> [Activity]: The line containing "This screenshot has" and every line after it, through the end of the records below, are to be reproduced exactly, with the pictures left out.

> [Data in this exercise]:
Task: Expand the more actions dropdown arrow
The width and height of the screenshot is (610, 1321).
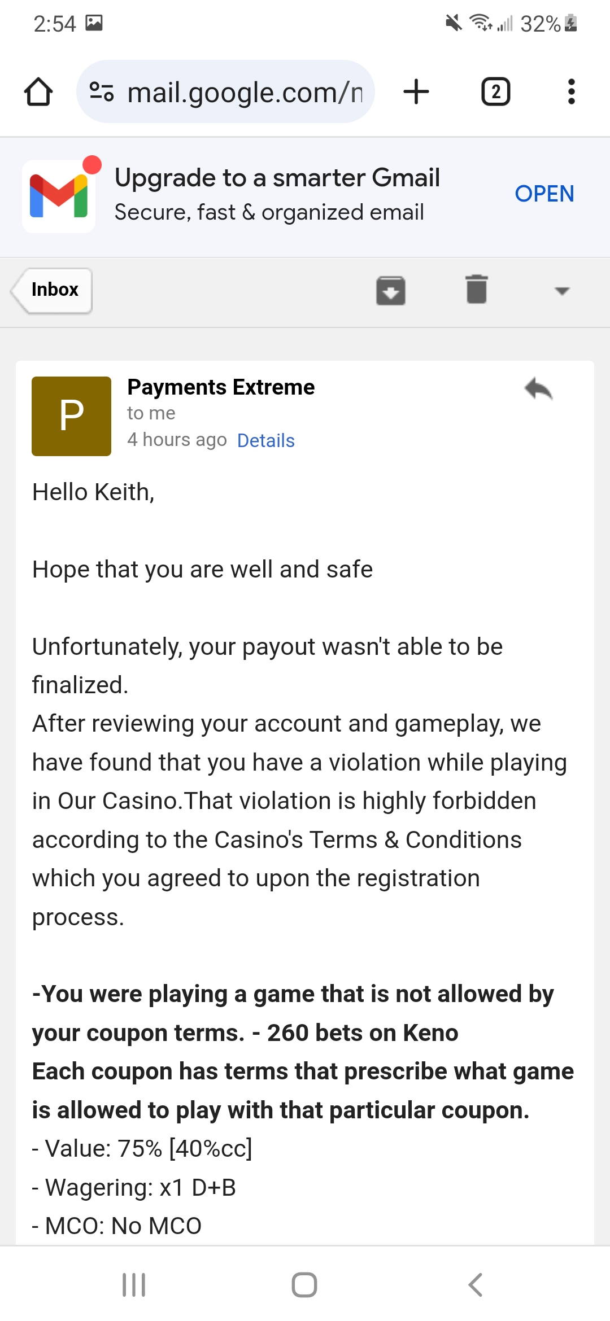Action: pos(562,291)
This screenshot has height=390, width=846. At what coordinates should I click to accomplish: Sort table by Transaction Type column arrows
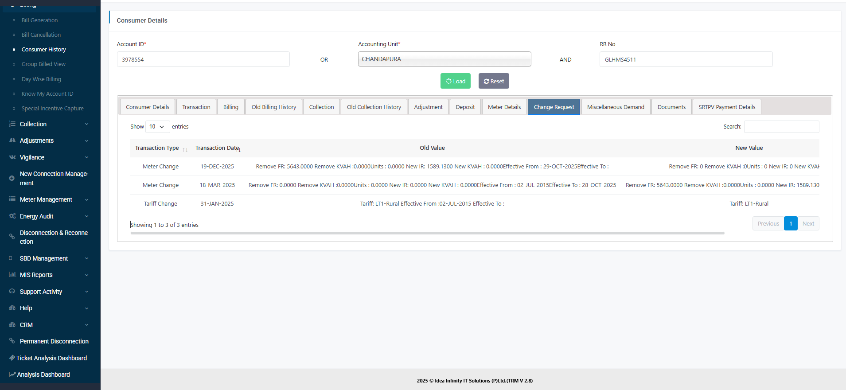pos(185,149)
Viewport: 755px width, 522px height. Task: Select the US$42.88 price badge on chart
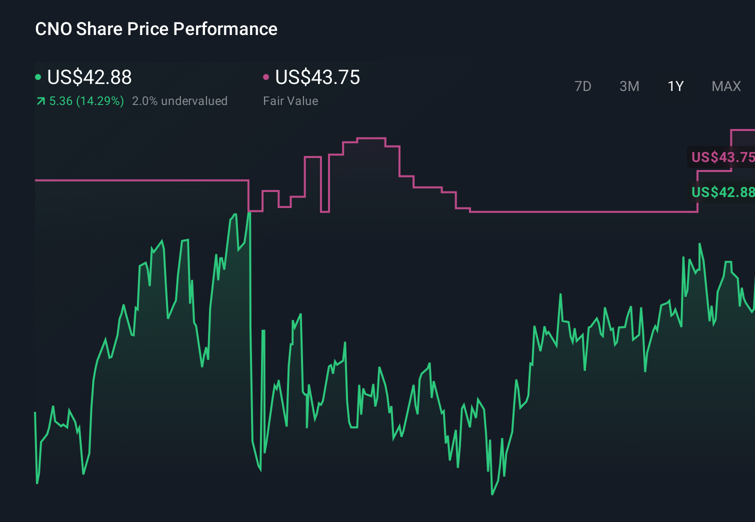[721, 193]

> [Expected answer]:
This screenshot has height=390, width=846. At what coordinates should I click to accomplish: Sort table by Transaction Type column arrows
pos(185,149)
Viewport: 755px width, 522px height. Task: Select the US$42.88 price badge on chart
[721, 193]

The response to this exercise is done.